● **EXERCISE**
Give back the data in full, with every line exact.

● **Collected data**
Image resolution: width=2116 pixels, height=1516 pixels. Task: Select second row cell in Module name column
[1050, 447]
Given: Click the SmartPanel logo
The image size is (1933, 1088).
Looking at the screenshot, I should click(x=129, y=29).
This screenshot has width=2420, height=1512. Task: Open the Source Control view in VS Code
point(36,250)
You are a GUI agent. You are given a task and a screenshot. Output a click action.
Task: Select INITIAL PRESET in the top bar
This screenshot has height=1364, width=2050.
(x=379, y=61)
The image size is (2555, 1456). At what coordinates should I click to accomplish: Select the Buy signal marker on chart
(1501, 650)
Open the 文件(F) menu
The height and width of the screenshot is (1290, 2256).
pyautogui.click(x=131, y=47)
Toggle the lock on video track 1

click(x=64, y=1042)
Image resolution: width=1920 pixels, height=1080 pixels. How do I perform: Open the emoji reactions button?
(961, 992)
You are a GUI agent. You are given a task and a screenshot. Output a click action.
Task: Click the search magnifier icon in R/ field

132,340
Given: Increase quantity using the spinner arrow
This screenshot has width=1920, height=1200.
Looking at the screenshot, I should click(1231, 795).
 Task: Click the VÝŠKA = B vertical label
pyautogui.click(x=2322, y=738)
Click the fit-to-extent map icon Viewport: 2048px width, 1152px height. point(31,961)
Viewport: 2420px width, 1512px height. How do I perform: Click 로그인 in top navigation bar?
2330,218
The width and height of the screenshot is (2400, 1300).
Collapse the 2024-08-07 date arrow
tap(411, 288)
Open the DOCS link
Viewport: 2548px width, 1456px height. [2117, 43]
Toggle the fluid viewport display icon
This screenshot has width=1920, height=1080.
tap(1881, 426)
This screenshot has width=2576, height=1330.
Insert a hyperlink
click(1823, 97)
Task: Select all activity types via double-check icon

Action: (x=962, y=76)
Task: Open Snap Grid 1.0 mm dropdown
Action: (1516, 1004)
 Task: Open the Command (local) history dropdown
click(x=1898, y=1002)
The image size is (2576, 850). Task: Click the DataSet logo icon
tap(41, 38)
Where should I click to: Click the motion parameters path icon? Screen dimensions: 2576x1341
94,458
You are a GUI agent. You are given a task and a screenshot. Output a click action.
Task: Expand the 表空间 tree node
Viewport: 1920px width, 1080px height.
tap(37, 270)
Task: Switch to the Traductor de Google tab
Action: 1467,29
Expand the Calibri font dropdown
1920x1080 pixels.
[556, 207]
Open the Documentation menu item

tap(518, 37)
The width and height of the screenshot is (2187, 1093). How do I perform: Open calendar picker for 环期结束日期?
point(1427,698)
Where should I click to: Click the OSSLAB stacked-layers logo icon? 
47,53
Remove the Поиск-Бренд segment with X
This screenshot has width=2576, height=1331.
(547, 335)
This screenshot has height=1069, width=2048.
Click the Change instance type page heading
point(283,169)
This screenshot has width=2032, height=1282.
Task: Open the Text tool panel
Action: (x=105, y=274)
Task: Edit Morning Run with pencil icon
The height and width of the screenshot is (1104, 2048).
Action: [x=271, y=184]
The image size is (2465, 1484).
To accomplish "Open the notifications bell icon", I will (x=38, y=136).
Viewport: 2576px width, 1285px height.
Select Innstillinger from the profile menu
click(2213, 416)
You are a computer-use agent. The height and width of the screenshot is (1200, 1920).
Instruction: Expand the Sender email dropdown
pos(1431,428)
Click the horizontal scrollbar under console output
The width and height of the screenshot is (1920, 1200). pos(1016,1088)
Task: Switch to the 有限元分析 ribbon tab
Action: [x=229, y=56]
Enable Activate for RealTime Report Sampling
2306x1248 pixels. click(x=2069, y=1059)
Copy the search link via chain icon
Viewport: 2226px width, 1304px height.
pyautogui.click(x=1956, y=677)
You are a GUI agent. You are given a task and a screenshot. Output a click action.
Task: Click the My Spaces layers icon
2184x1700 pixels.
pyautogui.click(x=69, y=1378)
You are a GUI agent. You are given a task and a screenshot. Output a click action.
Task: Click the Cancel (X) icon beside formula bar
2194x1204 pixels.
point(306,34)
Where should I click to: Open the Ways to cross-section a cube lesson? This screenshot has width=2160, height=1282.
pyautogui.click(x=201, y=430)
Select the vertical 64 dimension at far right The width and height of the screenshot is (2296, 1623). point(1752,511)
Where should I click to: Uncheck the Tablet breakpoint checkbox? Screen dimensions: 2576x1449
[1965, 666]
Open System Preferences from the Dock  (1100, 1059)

● **WRITTEN RESPONSE**
Image resolution: width=2116 pixels, height=1516 pixels. Task: Select second row cell in Module name column
[1050, 447]
Given: Click the SmartPanel logo
The image size is (1933, 1088).
Looking at the screenshot, I should click(x=129, y=29).
This screenshot has width=2420, height=1512. Task: Open the Source Control view in VS Code
point(36,250)
You are a GUI agent. You are given a task and a screenshot. Output a click action.
Task: Select INITIAL PRESET in the top bar
This screenshot has height=1364, width=2050.
(x=379, y=61)
The image size is (2555, 1456). At what coordinates should I click to accomplish: Select the Buy signal marker on chart
(1501, 650)
Open the 文件(F) menu
The height and width of the screenshot is (1290, 2256).
pyautogui.click(x=131, y=47)
Toggle the lock on video track 1

click(x=64, y=1042)
Image resolution: width=1920 pixels, height=1080 pixels. How do I perform: Open the emoji reactions button?
(961, 992)
You are a GUI agent. You are given a task and a screenshot. Output a click action.
Task: Click the search magnifier icon in R/ field

132,340
Given: Increase quantity using the spinner arrow
This screenshot has width=1920, height=1200.
Looking at the screenshot, I should click(1231, 795).
 Task: Click the VÝŠKA = B vertical label
pyautogui.click(x=2322, y=738)
Click the fit-to-extent map icon Viewport: 2048px width, 1152px height. point(31,961)
Viewport: 2420px width, 1512px height. How do I perform: Click 로그인 in top navigation bar?
2330,218
The width and height of the screenshot is (2400, 1300).
Collapse the 2024-08-07 date arrow
tap(411, 288)
Open the DOCS link
Viewport: 2548px width, 1456px height. [2117, 43]
Toggle the fluid viewport display icon
This screenshot has width=1920, height=1080.
tap(1881, 426)
This screenshot has width=2576, height=1330.
Insert a hyperlink
click(1823, 97)
Task: Select all activity types via double-check icon

Action: (x=962, y=76)
Task: Open Snap Grid 1.0 mm dropdown
Action: (1516, 1004)
 Task: Open the Command (local) history dropdown
click(x=1898, y=1002)
The image size is (2576, 850). Task: Click the DataSet logo icon
tap(41, 38)
Where should I click to: Click the motion parameters path icon? Screen dimensions: 2576x1341
94,458
You are a GUI agent. You are given a task and a screenshot. Output a click action.
Task: Expand the 表空间 tree node
Viewport: 1920px width, 1080px height.
tap(37, 270)
Task: Switch to the Traductor de Google tab
Action: 1467,29
Expand the Calibri font dropdown
1920x1080 pixels.
[556, 207]
Open the Documentation menu item

tap(518, 37)
The width and height of the screenshot is (2187, 1093). How do I perform: Open calendar picker for 环期结束日期?
point(1427,698)
Where should I click to: Click the OSSLAB stacked-layers logo icon? 
47,53
Remove the Поиск-Бренд segment with X
This screenshot has width=2576, height=1331.
(547, 335)
This screenshot has height=1069, width=2048.
Click the Change instance type page heading
point(283,169)
This screenshot has width=2032, height=1282.
Task: Open the Text tool panel
Action: (x=105, y=274)
Task: Edit Morning Run with pencil icon
The height and width of the screenshot is (1104, 2048).
Action: [x=271, y=184]
The image size is (2465, 1484).
To accomplish "Open the notifications bell icon", I will (x=38, y=136).
Viewport: 2576px width, 1285px height.
Select Innstillinger from the profile menu
click(2213, 416)
You are a computer-use agent. The height and width of the screenshot is (1200, 1920).
Instruction: Expand the Sender email dropdown
pos(1431,428)
Click the horizontal scrollbar under console output
The width and height of the screenshot is (1920, 1200). pos(1016,1088)
Task: Switch to the 有限元分析 ribbon tab
Action: [x=229, y=56]
Enable Activate for RealTime Report Sampling
2306x1248 pixels. click(x=2069, y=1059)
Copy the search link via chain icon
Viewport: 2226px width, 1304px height.
pyautogui.click(x=1956, y=677)
You are a GUI agent. You are given a task and a screenshot. Output a click action.
Task: Click the My Spaces layers icon
2184x1700 pixels.
pyautogui.click(x=69, y=1378)
You are a GUI agent. You are given a task and a screenshot. Output a click action.
Task: Click the Cancel (X) icon beside formula bar
2194x1204 pixels.
point(306,34)
Where should I click to: Open the Ways to cross-section a cube lesson? This screenshot has width=2160, height=1282.
pyautogui.click(x=201, y=430)
Select the vertical 64 dimension at far right The width and height of the screenshot is (2296, 1623). point(1752,511)
Where should I click to: Uncheck the Tablet breakpoint checkbox? Screen dimensions: 2576x1449
[1965, 666]
Open System Preferences from the Dock  (1100, 1059)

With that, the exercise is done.